Several limitations need to be addressed in light of these findings. First, the authors were unable to examine all pedometer models during SPW. As stated previously, the reason for this was the inability to remove the children for longer periods of time from the camp activities. Given this constraint, we decided to assess pedometers that appeared regularly in the literature (DW200) focusing on the pediatric population (11,16,18,23) and one that records concurrently with step counts (WL), reserving the additional models for treadmill assessment. Despite this drawback, this study is the first to thoroughly examine the accuracy of these pedometers under self-paced and controlled conditions. Further, although three pedometers (DW200, WL, and DW701) were found to be in agreement with observed steps at speeds ≥67 m·min−1, walking is only one of the many forms (e.g., free-play, sports) of PA, and therefore the results may not be directly transferable to assessing such activities.

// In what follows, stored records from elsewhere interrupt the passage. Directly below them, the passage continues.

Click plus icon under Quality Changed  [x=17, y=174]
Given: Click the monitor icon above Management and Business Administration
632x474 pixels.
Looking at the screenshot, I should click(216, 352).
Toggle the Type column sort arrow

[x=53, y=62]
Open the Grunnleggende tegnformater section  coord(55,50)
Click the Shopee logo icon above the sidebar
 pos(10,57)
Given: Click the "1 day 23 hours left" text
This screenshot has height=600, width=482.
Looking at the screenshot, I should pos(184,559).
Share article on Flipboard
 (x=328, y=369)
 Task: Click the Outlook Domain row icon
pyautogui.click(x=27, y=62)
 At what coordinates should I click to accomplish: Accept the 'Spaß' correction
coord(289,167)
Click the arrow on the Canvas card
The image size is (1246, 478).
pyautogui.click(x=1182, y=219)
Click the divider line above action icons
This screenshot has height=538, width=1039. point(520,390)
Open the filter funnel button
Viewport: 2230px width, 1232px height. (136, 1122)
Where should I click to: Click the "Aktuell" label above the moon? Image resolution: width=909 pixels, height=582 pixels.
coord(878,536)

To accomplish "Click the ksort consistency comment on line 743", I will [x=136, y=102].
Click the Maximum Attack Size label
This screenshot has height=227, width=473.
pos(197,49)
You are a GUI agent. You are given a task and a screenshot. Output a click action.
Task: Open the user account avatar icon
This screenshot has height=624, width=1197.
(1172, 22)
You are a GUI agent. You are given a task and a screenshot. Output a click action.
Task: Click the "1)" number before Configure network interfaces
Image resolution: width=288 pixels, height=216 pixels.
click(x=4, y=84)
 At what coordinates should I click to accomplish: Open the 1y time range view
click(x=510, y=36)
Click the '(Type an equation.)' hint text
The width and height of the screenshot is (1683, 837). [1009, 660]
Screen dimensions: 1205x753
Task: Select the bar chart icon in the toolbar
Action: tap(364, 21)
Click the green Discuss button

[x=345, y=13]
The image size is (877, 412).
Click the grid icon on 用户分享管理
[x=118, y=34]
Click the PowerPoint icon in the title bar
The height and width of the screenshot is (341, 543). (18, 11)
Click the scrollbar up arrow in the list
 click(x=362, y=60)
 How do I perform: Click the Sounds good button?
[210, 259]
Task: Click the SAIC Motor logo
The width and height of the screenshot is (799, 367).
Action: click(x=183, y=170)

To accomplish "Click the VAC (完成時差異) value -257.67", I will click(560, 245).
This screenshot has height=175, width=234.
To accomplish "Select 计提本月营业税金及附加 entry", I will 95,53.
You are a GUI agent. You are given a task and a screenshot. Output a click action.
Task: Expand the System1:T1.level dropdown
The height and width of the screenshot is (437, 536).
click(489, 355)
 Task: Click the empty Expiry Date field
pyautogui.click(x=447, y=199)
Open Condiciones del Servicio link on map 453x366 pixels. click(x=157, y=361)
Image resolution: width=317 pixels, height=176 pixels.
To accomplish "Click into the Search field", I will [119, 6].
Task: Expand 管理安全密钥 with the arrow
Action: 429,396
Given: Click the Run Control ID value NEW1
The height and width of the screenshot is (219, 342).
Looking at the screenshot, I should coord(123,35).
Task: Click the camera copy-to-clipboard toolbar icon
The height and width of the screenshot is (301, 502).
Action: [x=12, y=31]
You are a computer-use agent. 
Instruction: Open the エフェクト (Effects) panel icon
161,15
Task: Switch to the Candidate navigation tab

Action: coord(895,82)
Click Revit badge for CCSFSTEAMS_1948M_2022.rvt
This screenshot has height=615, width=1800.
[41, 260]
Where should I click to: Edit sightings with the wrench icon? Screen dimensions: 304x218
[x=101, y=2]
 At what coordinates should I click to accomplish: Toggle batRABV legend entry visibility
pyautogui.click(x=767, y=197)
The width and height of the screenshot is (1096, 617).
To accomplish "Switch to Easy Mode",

In conclusion, the findings from the SPW indicate high levels of agreement for steps for the DW200 and WL, and high agreement for time with the WL. Mixed, but not unexpected, results were observed during the five treadmill speeds, with three models (WL, DW200, and DW701) exhibiting a high degree of step count agreement at speeds ≥67 m·min−1. To the authors’ knowledge, this is the first study reporting the accuracy of time derived using a pedometer. Given the increased number of pedometers on the market that have the capability to assess time concurrently with steps counts, this additional feature may play a complementary role in the promotion and assessment of PA by quantifying activity in more familiar units (i.e., hours, minutes, seconds), which coincides with national recommendations (8). However, the selection of a pedometer that records time should not be done haphazardly, and features such as random-movement filters (SUN) may provide results not directly comparable with those with other models. Contrary to studies with adults (9,20,21), interunit agreement was below acceptable levels at slow walking speeds, and therefore typical walking speed should be considered when selecting a pedometer model to use in the pediatric population. Nonetheless, three pedometers (WL, DW200, and DW701) exhibited acceptable or near-acceptable levels of interunit agreement, and high agreement between pedometer and observed steps at ≥67 m·min−1 (ICC ≥ 0.856), and are therefore recommended for use with this age group.